Car stereo equipment accounts for half of Crutchfield Corp.’s $192 million in annual sales. So it’s not too surprising that the consumer electronics cataloger has expanded into the auto accessories market. Its latest catalog, which mailed April 28, includes a 16-page bound-in insert selling such items as shift knobs, pedals, gauges, and accent lights.

“There seems to be a movement that reached mass culture with the 2001 [drag-racing] movie The Fast and the Furious,” says Crutchfield’s vice president of marketing, Alan Rimm-Kaufman. “The market is undoubtedly getting bigger, having grown by more than 50% in 2001 to $14 billion.”

Rimm-Kaufman says that over the past few years, the average age of the Charlottesville, VA-based company’s target customer has increased to the mid-30s from 30 a little less than a decade ago. The so-called sporty car market generally caters to males 16-25 years old. Entering this market gives Crutchfield an opportunity to expand its audience.

But Ed Bjorncrantz, a partner with Evanston, IL-based consulting firm The Callahan Group and a former vice president at car parts cataloger J.C. Whitney, warns that prospecting could be difficult. “It’s a very young, highly mobile and transient customer,” he says. Many of these customers don’t even have their driver’s licenses yet and still live at home. “So finding mailing lists in this business is difficult, because the names can degrade very rapidly,” he notes.
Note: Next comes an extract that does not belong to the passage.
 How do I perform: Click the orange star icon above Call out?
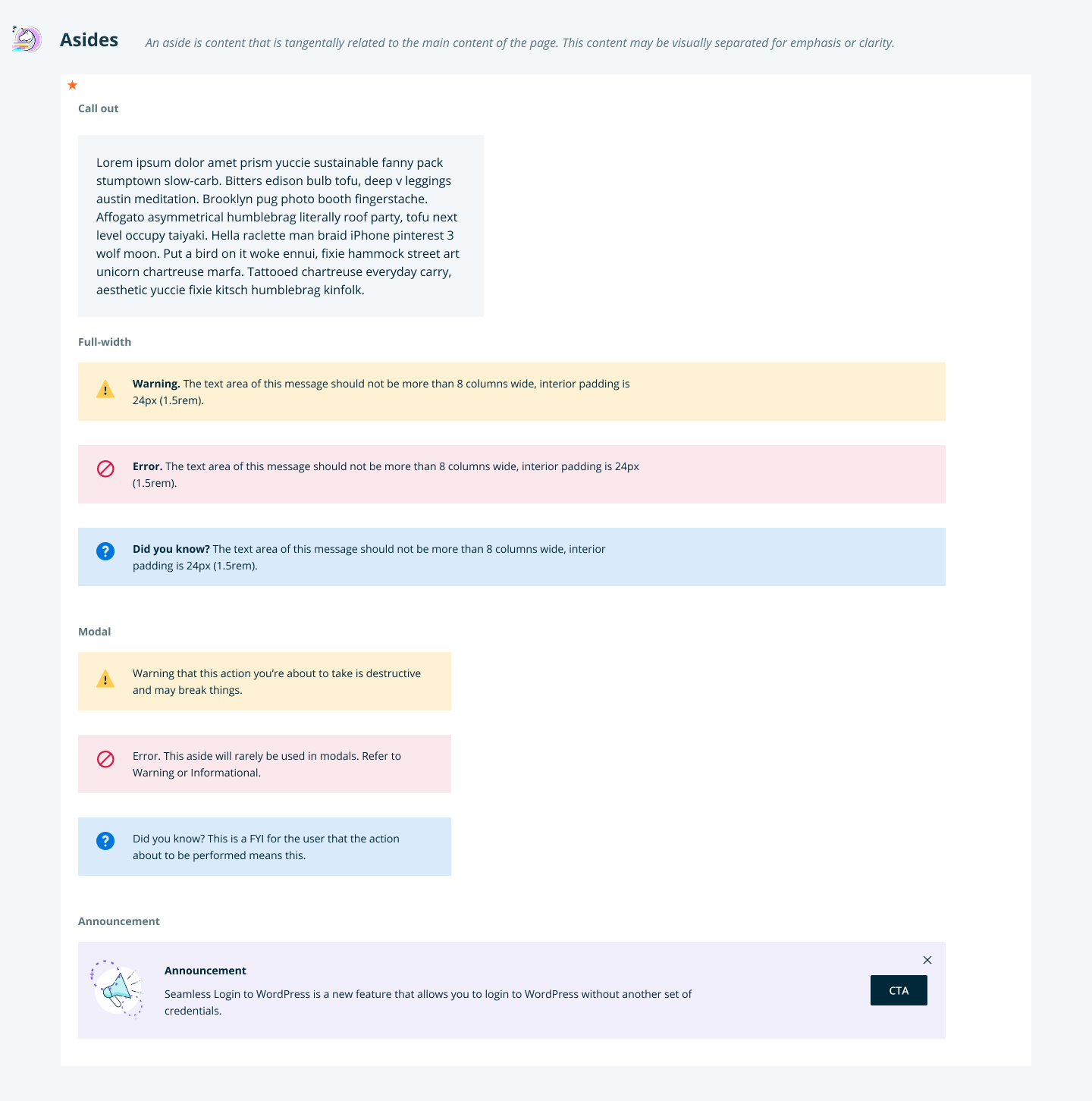(x=72, y=85)
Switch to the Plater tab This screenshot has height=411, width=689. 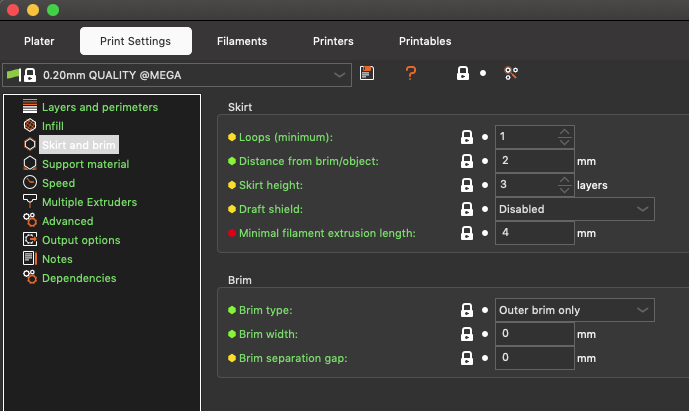click(x=39, y=41)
Nonetheless, because so many of the electronic components that Crutchfield sells don’t require replenishment for years, the cataloger is banking on the new market to provide an influx of repeat buyers. “When our customers buy electronics from us,” Rimm-Kaufman says, “they’re done for a while. The products last, and we have to wait for them to change cars before they’ll buy more car audio equipment from us.

Although Crutchfield’s mainline electronics carry an average ticket of $300, the new car accessories average $50 in price. But the cataloger believes customers will place larger orders — ordering, say, more than a half-dozen car accessories compared with one stereo component, thereby generating a higher average order size.

What’s more, Crutchfield believes that the car accessories market is wide open. While competitors include retailers such as AutoZone and Napa, catalogs such as J.C. Whitney and AJ Prindle, and Websites such as ProTop International and Auto Accessories Zone, Rimm-Kaufman says that few of them speak to the “fashion” element of the accessories market. “There’s no good distribution, no good product availability,” he says.

Bjorncrantz disagrees, however. “Crutchfield is an excellent company with a great customer service approach, but it’s a little late getting in,” he says. Not only has Whitney been in this market for the past two years, says Bjorncrantz, “but there are also a lot of little stores all over the place that sell accessories and know what they’re talking about.”